TRY IT: Start at the line holding "How do I perform: Select". Write out that line and each one after it to the end of the data, unchanged.
--- MATERIAL TO PROCESS Enclosed Below ---
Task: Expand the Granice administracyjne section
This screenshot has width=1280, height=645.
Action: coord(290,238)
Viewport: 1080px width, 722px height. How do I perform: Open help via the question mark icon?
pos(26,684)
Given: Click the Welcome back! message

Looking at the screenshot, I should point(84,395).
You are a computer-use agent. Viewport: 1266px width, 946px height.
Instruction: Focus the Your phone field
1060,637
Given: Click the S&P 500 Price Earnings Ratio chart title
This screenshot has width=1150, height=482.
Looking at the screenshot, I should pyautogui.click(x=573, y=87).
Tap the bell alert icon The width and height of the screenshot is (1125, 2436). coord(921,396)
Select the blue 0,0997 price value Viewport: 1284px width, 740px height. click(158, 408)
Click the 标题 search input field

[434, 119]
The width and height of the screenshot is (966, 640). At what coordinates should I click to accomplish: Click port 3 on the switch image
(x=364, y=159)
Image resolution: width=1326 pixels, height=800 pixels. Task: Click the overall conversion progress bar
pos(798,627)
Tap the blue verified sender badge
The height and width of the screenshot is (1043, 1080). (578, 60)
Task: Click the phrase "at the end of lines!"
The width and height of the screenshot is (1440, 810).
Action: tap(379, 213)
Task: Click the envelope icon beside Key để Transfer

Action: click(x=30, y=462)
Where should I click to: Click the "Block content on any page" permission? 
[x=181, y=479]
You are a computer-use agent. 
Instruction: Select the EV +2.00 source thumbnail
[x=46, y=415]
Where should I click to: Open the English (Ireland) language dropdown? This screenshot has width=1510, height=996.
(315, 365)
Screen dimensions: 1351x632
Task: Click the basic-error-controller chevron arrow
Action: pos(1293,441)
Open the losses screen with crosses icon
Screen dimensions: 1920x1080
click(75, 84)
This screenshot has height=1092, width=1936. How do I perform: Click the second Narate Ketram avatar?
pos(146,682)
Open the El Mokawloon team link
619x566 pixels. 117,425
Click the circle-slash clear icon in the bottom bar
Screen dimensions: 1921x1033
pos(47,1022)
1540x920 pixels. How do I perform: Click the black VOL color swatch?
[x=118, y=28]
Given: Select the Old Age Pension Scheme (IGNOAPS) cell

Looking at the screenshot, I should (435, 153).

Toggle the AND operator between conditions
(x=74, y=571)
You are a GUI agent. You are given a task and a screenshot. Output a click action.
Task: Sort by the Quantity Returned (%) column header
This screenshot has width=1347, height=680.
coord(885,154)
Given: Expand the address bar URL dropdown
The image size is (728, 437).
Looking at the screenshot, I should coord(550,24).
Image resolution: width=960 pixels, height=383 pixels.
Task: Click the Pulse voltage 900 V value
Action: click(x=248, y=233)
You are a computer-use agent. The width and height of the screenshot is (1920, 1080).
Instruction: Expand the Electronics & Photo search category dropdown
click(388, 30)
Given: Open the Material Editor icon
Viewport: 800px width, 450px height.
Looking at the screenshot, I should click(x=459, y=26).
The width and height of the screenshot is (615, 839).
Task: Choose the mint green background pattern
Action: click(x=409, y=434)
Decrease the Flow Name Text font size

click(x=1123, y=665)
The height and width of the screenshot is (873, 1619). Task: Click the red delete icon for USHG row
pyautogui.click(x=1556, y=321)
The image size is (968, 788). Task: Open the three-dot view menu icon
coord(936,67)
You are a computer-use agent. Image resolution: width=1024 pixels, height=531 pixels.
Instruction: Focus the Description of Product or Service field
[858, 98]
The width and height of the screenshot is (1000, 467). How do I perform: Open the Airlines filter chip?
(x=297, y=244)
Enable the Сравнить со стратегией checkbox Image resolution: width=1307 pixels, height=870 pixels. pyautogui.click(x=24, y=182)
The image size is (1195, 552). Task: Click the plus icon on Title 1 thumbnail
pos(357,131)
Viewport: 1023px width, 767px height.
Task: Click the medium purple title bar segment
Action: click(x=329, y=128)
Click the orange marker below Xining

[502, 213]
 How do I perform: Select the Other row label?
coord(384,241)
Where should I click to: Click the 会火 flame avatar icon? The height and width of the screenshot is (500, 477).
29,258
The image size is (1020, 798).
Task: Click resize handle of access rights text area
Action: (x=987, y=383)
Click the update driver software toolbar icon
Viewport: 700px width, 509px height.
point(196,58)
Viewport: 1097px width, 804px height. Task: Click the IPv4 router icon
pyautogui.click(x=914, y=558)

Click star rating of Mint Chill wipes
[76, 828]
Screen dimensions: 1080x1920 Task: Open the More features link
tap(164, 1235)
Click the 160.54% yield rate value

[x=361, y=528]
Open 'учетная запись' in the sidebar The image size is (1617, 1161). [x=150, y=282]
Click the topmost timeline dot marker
--- End of Enclosed MATERIAL TO PROCESS ---
ANSWER TO THIS TASK:
 How do I perform: Select the Other row label?
coord(384,241)
Where should I click to: Click the 会火 flame avatar icon? The height and width of the screenshot is (500, 477).
29,258
The image size is (1020, 798).
Task: Click resize handle of access rights text area
Action: (x=987, y=383)
Click the update driver software toolbar icon
Viewport: 700px width, 509px height.
point(196,58)
Viewport: 1097px width, 804px height. Task: Click the IPv4 router icon
pyautogui.click(x=914, y=558)

Click star rating of Mint Chill wipes
[76, 828]
Screen dimensions: 1080x1920 Task: Open the More features link
tap(164, 1235)
Click the 160.54% yield rate value

[x=361, y=528]
Open 'учетная запись' in the sidebar The image size is (1617, 1161). [x=150, y=282]
Click the topmost timeline dot marker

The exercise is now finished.